**Records excerpted from a collection**
##############################

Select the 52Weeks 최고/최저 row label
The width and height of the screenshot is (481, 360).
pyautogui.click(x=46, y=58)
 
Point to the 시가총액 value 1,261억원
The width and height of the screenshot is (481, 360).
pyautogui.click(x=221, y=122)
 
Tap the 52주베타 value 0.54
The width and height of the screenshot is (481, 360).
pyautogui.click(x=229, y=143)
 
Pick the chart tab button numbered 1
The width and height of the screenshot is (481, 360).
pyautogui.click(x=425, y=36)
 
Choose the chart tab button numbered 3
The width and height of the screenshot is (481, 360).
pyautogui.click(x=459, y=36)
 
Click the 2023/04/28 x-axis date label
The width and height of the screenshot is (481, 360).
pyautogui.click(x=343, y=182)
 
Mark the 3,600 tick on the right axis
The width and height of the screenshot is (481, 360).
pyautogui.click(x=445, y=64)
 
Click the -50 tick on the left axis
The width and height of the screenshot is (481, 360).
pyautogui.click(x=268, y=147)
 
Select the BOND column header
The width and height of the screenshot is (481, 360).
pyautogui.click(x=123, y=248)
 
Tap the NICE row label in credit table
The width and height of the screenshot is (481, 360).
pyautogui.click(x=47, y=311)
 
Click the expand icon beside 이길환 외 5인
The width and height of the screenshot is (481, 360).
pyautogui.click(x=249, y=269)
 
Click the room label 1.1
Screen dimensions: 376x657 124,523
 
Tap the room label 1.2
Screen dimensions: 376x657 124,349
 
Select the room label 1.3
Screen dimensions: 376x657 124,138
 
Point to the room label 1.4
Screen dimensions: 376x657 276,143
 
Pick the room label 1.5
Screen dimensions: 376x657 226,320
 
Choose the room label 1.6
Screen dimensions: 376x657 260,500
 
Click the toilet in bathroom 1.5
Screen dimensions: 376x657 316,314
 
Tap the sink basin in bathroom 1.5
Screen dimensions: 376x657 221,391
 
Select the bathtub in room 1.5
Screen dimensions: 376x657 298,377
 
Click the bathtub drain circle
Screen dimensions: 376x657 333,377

##############################

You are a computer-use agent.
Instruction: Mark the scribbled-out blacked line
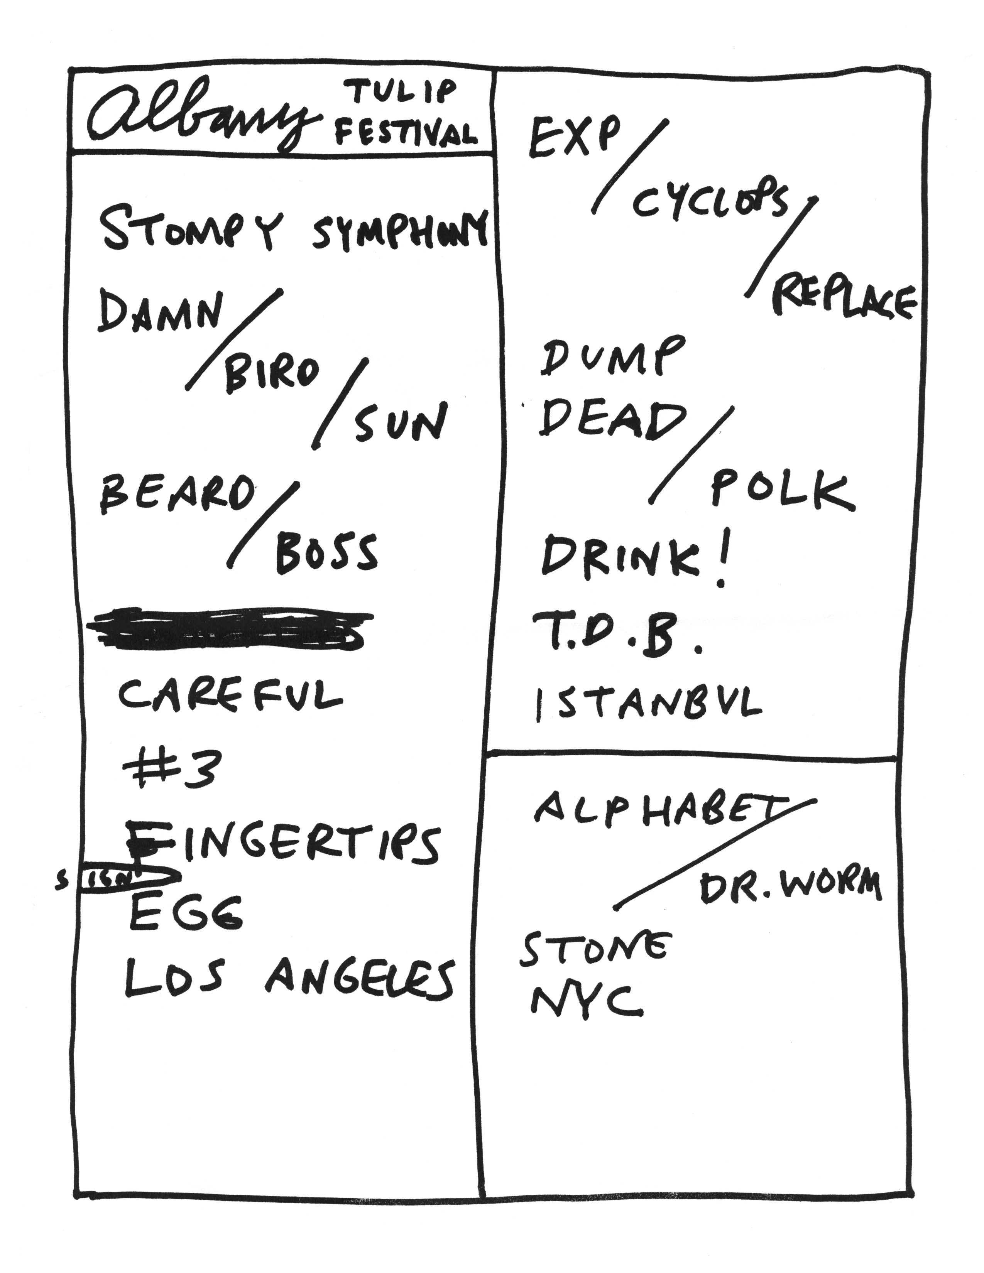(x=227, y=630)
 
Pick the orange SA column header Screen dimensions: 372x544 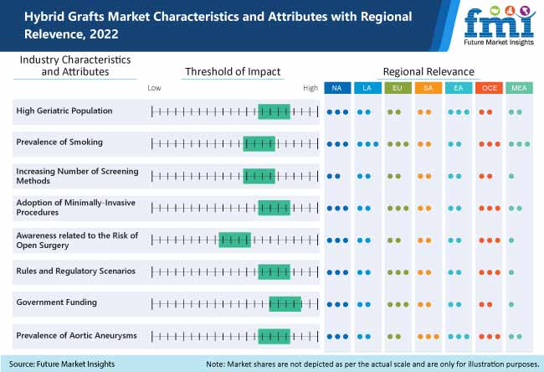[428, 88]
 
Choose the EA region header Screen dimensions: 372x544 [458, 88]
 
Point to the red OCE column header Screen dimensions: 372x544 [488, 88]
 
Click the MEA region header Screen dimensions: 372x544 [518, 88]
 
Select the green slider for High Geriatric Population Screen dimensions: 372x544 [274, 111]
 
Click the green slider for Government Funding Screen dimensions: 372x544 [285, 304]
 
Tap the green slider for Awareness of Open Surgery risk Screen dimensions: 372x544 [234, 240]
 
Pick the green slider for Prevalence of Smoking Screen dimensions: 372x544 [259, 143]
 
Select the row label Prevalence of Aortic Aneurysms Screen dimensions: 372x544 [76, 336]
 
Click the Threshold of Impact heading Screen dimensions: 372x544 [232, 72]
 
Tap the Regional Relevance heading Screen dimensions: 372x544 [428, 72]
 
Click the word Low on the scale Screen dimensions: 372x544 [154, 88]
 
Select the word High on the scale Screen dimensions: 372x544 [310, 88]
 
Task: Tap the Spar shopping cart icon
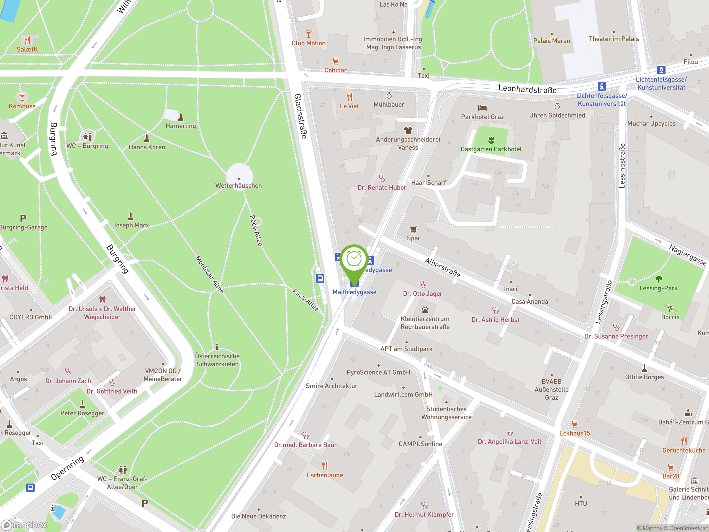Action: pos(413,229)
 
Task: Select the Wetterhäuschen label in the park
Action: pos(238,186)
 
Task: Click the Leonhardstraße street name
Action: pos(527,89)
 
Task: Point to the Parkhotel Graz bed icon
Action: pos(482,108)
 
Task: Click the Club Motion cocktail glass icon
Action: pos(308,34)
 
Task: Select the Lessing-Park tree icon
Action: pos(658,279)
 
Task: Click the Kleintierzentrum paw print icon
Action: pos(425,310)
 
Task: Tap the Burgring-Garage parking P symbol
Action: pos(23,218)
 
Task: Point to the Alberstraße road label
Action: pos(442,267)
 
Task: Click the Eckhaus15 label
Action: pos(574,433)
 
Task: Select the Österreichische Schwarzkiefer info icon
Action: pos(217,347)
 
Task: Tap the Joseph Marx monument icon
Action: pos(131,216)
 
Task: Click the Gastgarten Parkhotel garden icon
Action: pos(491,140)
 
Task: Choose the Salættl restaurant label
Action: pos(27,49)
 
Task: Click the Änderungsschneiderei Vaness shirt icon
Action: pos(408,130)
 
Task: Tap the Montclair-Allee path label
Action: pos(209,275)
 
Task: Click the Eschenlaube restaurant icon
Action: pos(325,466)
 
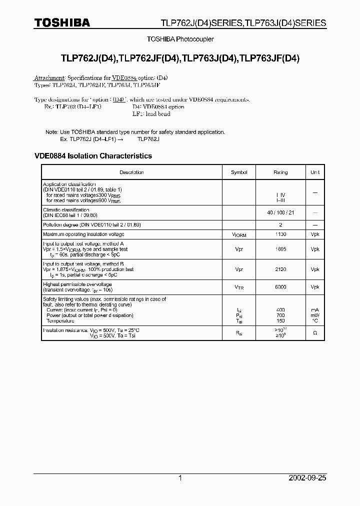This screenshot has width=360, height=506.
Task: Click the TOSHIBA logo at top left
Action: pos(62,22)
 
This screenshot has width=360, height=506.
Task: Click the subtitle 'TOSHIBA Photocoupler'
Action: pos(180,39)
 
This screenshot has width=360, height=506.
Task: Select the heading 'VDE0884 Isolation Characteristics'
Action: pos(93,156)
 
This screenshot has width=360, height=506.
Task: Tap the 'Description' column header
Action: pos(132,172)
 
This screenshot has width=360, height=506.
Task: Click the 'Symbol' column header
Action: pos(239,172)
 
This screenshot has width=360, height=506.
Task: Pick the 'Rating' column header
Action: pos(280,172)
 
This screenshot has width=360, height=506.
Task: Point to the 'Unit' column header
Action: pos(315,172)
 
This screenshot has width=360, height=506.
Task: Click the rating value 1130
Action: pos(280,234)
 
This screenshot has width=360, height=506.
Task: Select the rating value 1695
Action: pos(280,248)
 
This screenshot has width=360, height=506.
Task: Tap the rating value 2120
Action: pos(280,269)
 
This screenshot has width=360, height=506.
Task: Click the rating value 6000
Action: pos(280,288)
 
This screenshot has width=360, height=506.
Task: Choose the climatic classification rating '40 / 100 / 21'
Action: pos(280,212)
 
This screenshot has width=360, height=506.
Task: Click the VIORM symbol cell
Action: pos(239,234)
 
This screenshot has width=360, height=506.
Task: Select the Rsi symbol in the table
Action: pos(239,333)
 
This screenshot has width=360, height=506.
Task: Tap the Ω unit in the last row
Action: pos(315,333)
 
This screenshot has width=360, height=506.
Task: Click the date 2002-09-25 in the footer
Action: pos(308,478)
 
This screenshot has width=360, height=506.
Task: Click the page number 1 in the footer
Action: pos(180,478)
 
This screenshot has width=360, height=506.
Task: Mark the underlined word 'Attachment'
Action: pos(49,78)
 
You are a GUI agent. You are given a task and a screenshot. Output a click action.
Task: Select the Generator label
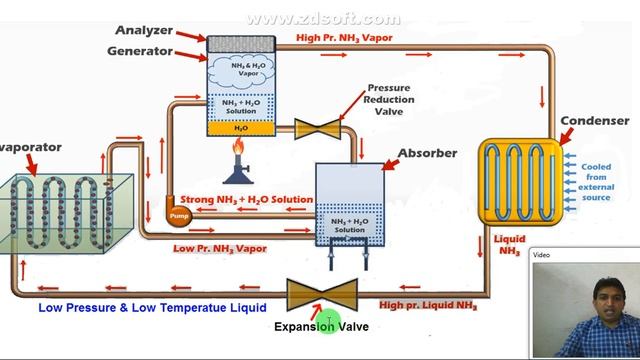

##############################

Write out again the stretch of lines from the one containing "Point to the red" through the one containing "Tap the green", requests included, and provide only those lines. Scale every coordinate in the answers by 0.45, rounding each result to a whole number with halves rounded up.

**Response to this exercise**
Point to the red OCE column header Screen dimensions: 372x544 [220, 40]
 
Click the MEA region header Screen dimensions: 372x544 [233, 40]
 
Select the green slider for High Geriatric Population Screen dimensions: 372x544 [123, 50]
 
Click the green slider for Government Funding Screen dimensions: 372x544 [128, 137]
 
Tap the green slider for Awareness of Open Surgery risk Screen dimensions: 372x544 [105, 108]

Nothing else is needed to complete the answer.